The OECD is concerned about “unwanted developments” within the Israeli housing market and has called for the “progressive withdrawal of monetary stimulus,” due in part to the large involvement of the banks in Israel. Additionally, the international organization recommends that Israel significantly increase its spending on health, pensions and education.
The Organization for Economic Co-operation and Development (OECD) published a report today (Tuesday) concerning the Israeli economy and applauds the country’s expected growth. However, the report also addresses some troubling signs within the Israeli housing market and offers the government steps that may moderate the rising real estate prices.
According to the report, Israel’s economic growth is expected to increase by more than 3.4% in 2018 and 2019. Part of the growth is attributed to the development of new gas fields and to higher wage increases, which is affected by Israel’s low unemployment rate. “Appropriate” fiscal conditions are expected to support domestic demand, which will improve economic growth, and the organization also mentioned the shekel’s stability and strength.

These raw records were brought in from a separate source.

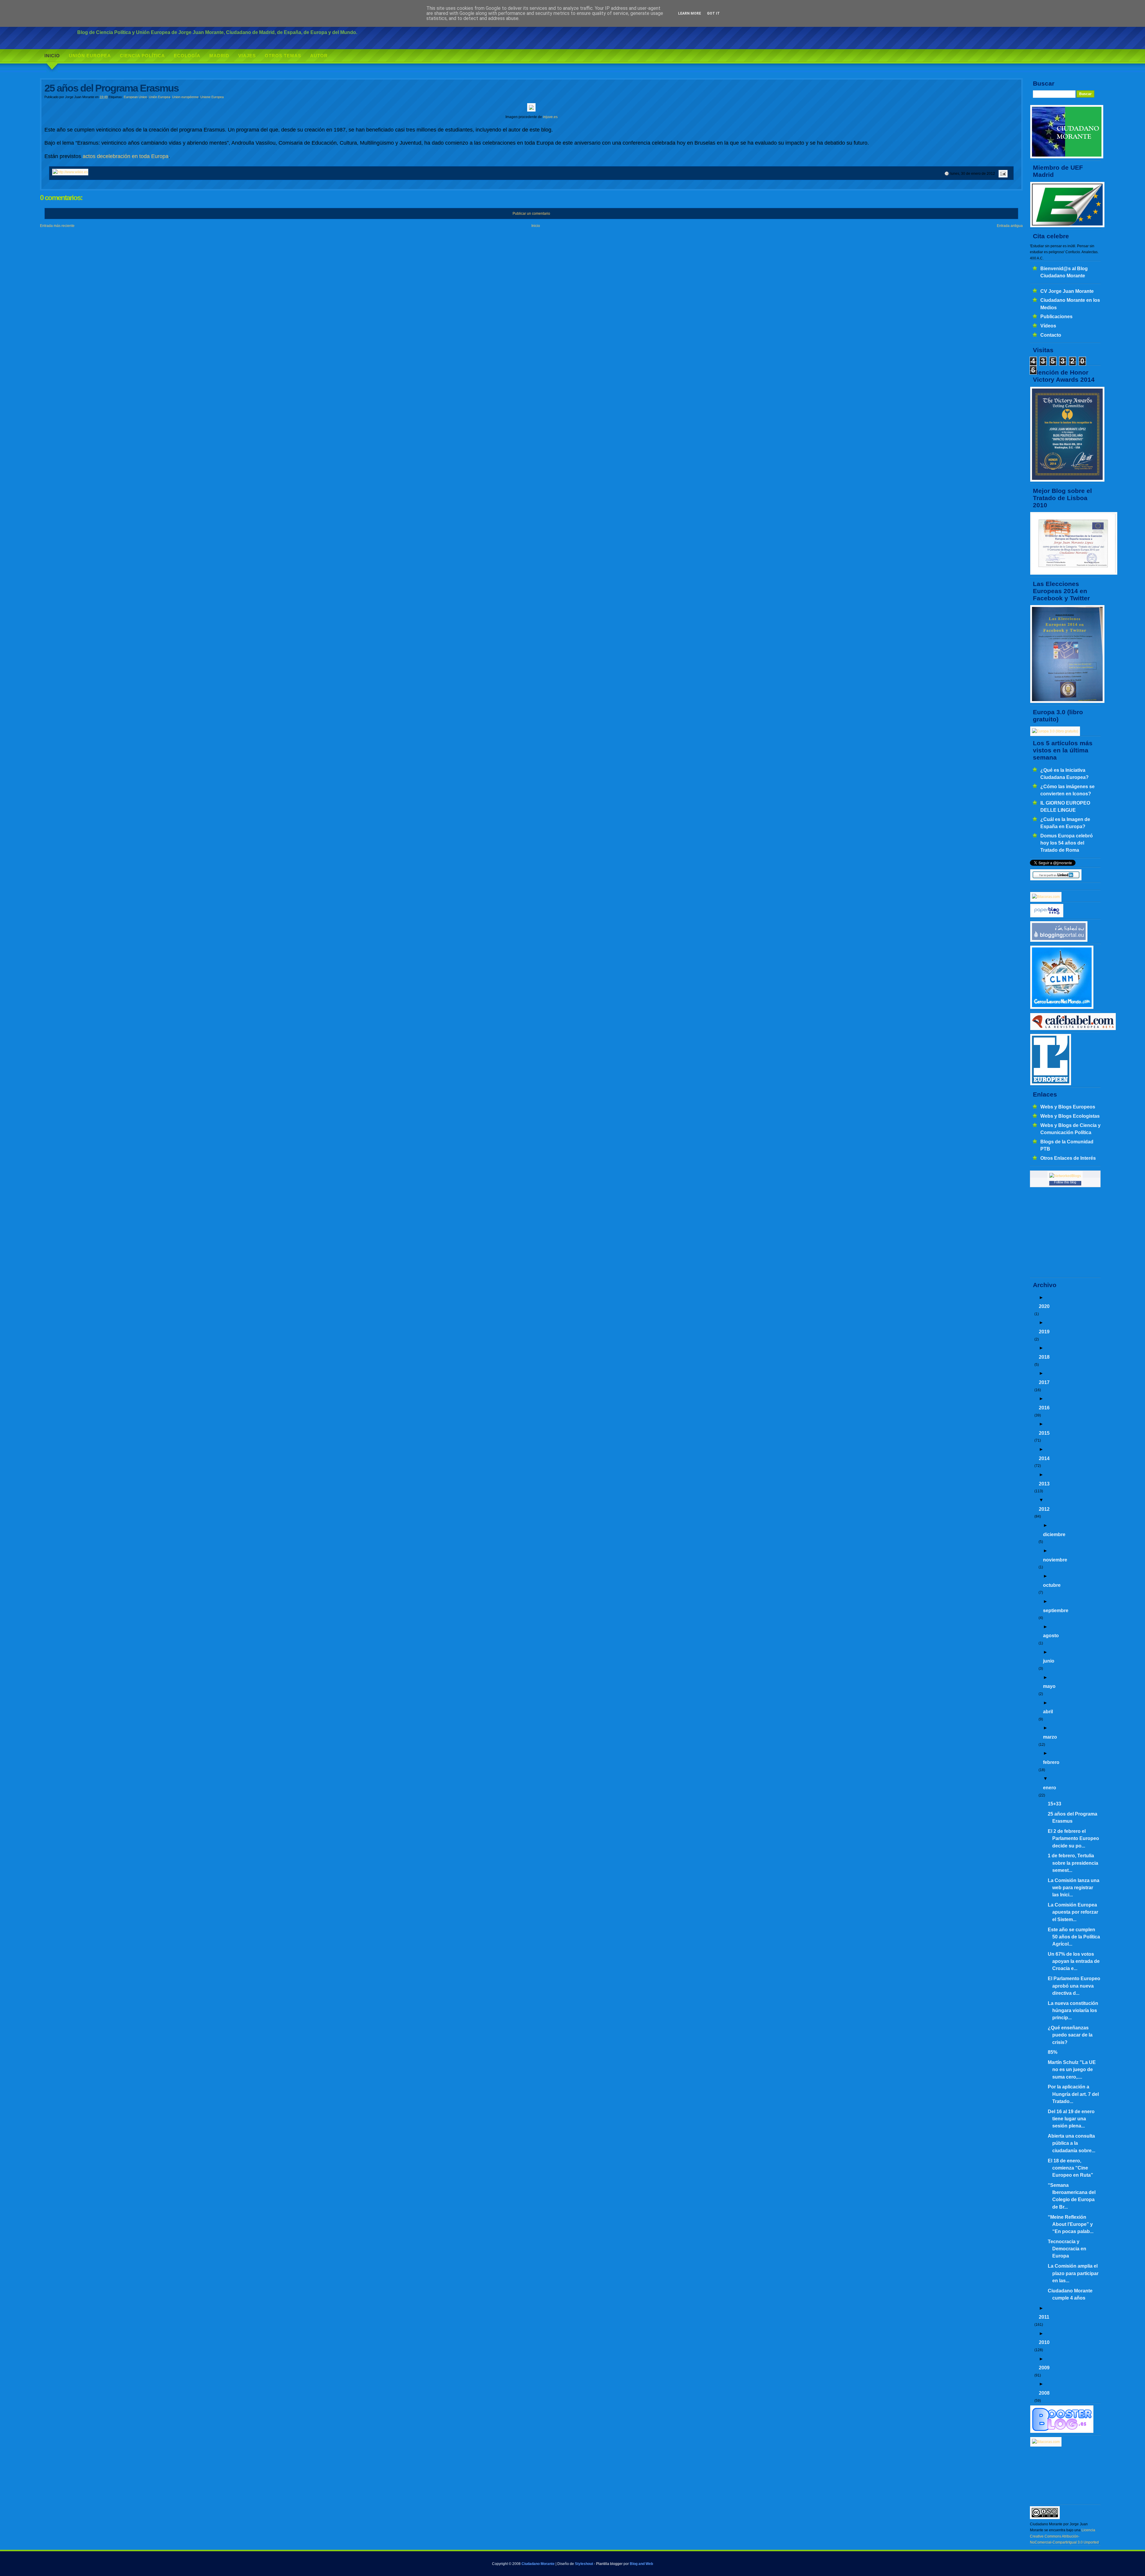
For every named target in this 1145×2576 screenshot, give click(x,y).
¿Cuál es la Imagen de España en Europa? (1065, 823)
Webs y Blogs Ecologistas (1070, 1116)
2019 (1044, 1331)
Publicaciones (1056, 316)
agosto (1051, 1635)
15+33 (1054, 1803)
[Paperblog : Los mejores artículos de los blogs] (1047, 916)
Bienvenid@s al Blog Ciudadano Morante (1064, 272)
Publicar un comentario (531, 213)
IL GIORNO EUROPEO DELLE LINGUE (1065, 806)
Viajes (247, 55)
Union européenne (185, 97)
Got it (713, 13)
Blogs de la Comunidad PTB (1066, 1145)
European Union (135, 97)
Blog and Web (641, 2564)
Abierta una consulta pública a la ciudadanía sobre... (1071, 2143)
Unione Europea (212, 97)
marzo (1050, 1737)
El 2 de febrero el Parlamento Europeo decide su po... (1073, 1838)
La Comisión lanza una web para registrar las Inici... (1073, 1888)
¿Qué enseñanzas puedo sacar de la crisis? (1070, 2035)
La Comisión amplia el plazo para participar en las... (1073, 2273)
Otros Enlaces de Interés (1068, 1158)
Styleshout (584, 2564)
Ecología (187, 55)
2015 (1044, 1433)
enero (1049, 1787)
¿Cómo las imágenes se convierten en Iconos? (1067, 790)
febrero (1051, 1762)
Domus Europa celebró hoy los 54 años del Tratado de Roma (1066, 843)
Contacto (1050, 335)
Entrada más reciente (57, 226)
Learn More (689, 13)
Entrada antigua (1010, 226)
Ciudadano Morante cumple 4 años (1070, 2294)
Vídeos (1048, 325)
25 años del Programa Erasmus (1072, 1817)
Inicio (52, 55)
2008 (1044, 2393)
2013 (1044, 1483)
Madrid (219, 55)
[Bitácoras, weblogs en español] (1046, 2442)
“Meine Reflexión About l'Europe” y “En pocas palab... (1070, 2224)
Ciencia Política (142, 55)
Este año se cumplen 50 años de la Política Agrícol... (1074, 1937)
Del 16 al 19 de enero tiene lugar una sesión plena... (1071, 2119)
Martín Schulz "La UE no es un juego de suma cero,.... (1072, 2069)
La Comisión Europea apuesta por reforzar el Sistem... (1073, 1912)
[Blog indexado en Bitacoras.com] (1046, 897)
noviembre (1055, 1559)
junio (1048, 1660)
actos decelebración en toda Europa (125, 156)
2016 (1044, 1407)
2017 (1044, 1382)
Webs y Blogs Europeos (1067, 1106)
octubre (1052, 1585)
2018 (1044, 1357)
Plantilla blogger (609, 2564)
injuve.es (550, 117)
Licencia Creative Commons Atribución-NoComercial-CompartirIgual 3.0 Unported (1064, 2536)
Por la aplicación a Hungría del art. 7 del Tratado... (1073, 2094)
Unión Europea (90, 55)
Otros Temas (283, 55)
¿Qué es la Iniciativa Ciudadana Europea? (1064, 773)
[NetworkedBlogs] (1065, 1176)
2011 (1044, 2317)
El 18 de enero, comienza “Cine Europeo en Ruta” (1070, 2168)
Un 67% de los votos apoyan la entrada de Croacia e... (1074, 1961)
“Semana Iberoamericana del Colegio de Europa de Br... (1072, 2195)
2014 (1044, 1458)
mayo (1049, 1686)
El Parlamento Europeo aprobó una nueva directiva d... (1074, 1986)
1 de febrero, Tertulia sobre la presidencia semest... (1073, 1863)
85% (1052, 2052)
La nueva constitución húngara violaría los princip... (1073, 2010)
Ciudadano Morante (538, 2564)
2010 (1044, 2342)
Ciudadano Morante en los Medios (1070, 303)
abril (1048, 1711)
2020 (1044, 1306)
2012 (1044, 1509)
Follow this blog (1065, 1182)
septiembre (1055, 1610)
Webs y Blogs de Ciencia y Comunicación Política (1070, 1128)
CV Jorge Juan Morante (1067, 291)
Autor (319, 55)
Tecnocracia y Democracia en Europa (1067, 2249)
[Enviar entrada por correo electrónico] (1002, 173)
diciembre (1054, 1534)
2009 (1044, 2367)
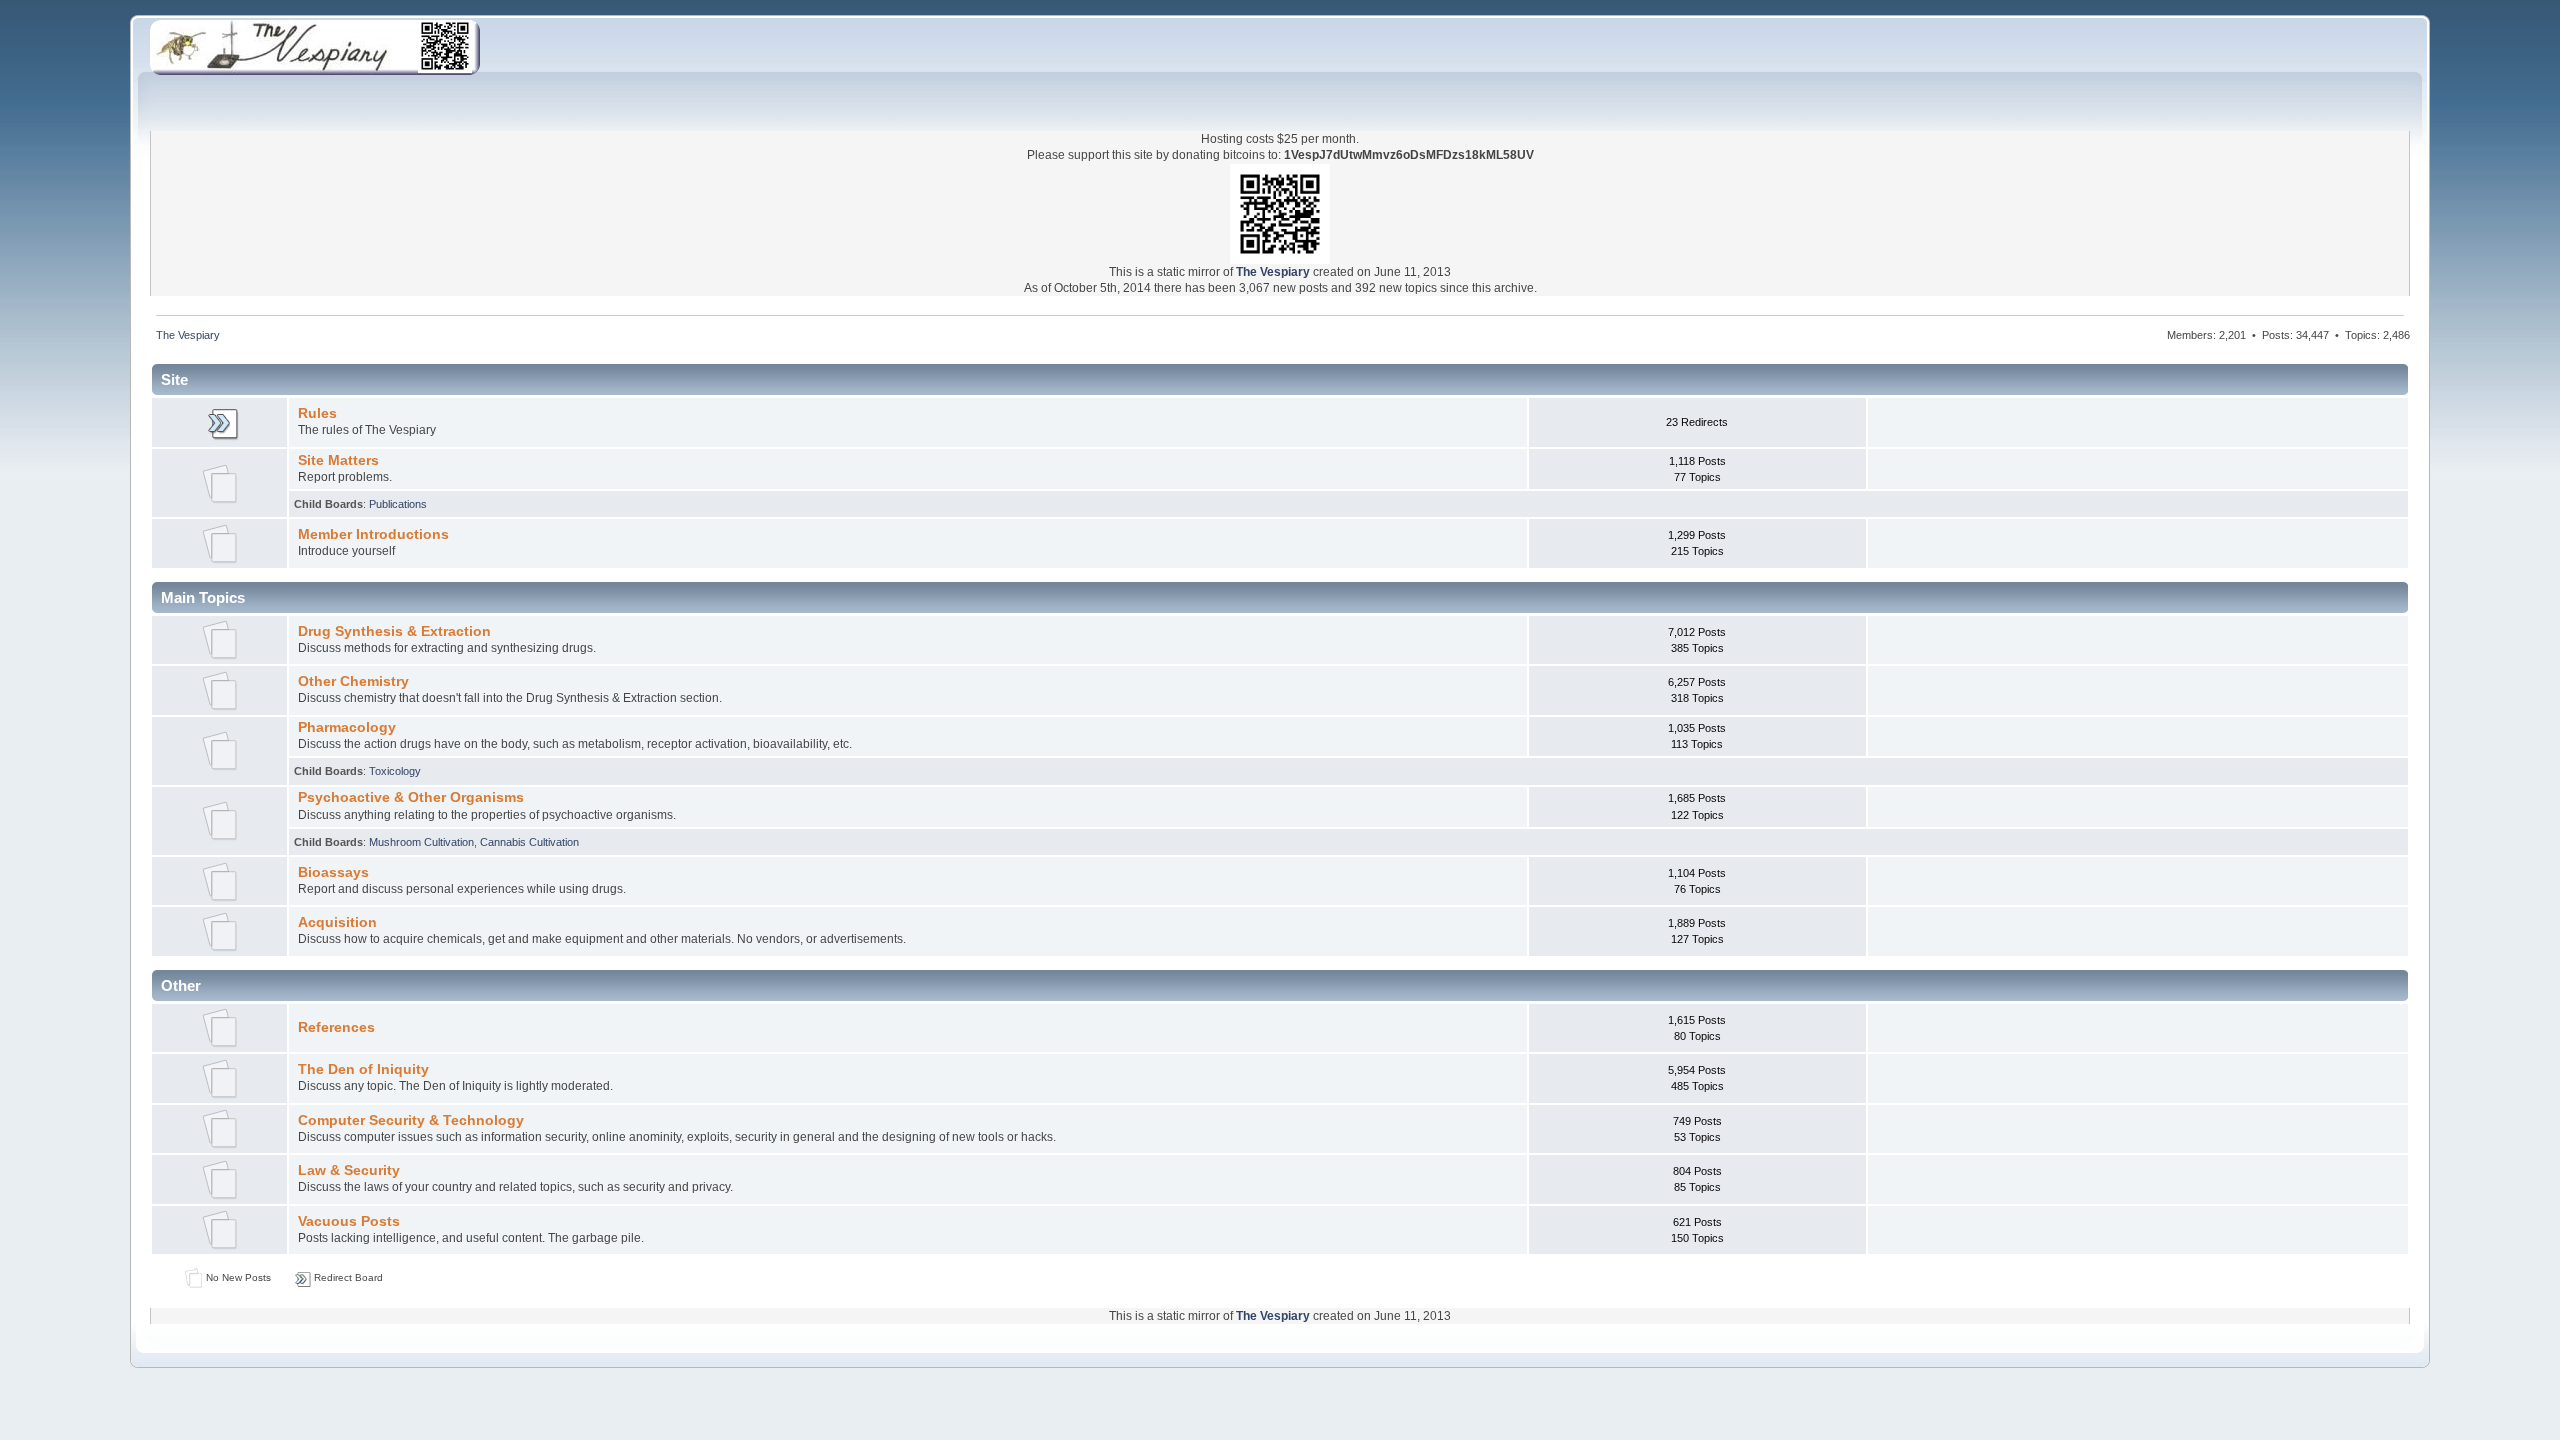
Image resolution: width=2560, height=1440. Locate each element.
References (336, 1027)
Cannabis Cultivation (529, 842)
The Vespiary (1273, 272)
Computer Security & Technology (411, 1120)
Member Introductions (373, 534)
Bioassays (333, 872)
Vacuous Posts (349, 1221)
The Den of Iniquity (363, 1069)
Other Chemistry (353, 681)
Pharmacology (347, 727)
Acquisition (337, 922)
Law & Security (349, 1170)
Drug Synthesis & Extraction (394, 631)
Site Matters (338, 460)
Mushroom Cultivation (421, 842)
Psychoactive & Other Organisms (411, 797)
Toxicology (395, 771)
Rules (317, 413)
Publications (398, 504)
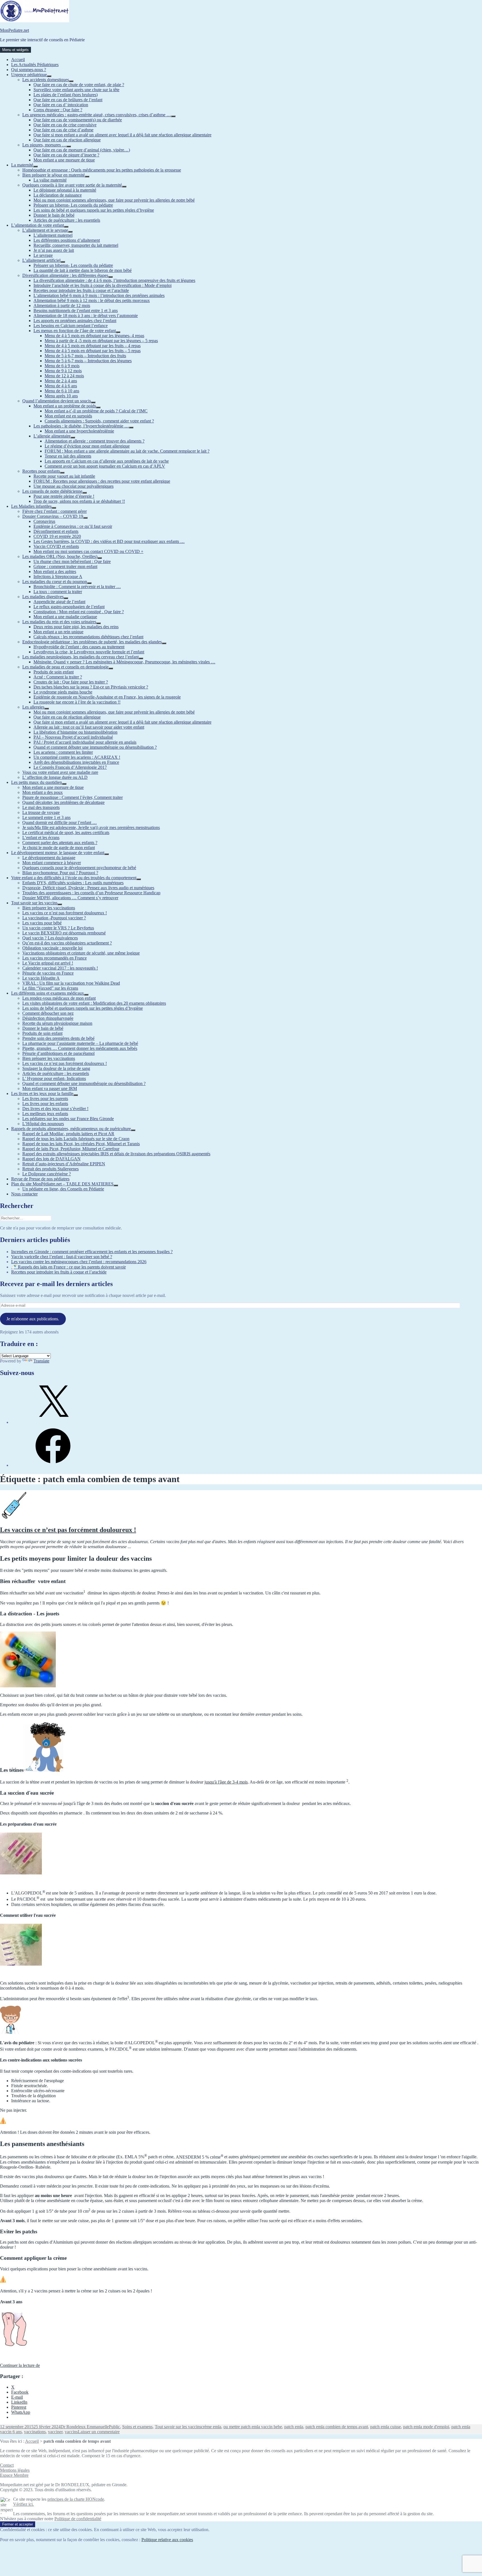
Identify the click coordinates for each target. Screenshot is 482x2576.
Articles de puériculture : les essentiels (66, 220)
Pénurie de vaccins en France (48, 973)
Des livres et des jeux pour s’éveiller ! (55, 1108)
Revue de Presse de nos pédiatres (40, 1178)
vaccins (71, 2431)
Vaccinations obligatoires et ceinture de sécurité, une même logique (81, 953)
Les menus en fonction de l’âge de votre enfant (74, 330)
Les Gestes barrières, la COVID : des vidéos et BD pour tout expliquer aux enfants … (109, 541)
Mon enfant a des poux (42, 792)
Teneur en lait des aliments (68, 456)
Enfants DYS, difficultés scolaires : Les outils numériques (73, 882)
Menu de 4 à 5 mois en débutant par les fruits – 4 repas (93, 345)
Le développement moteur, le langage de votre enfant (57, 852)
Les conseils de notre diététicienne (52, 491)
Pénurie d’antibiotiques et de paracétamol (58, 1053)
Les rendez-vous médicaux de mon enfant (59, 998)
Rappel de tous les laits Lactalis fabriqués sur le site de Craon (75, 1138)
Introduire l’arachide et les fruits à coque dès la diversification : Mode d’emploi (102, 285)
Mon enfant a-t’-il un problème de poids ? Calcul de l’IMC (96, 411)
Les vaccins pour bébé (42, 922)
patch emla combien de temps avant (336, 2426)
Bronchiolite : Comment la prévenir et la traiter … (77, 586)
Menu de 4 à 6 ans (61, 385)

Furthermore, the international organization calls for the government to take several economic steps, such as “gradual tightening” in terms of economic stimulus in order to moderate the housing market. On the other hand, the OECD also recommends that the Israeli government increase spending on education, health and pensions in order to promote economic growth (“infiltration”) into many segments of the population.
“As house prices continue to increase rapidly, the authorities should maintain prudent macro-prudential policies,” the organization warned. “The risks of unfavourable developments in the real estate market remain high, and the banks are heavily involved in this sector. Continued public debt control and wide budgetary margins are needed given Israel’s particular geopolitical situation.”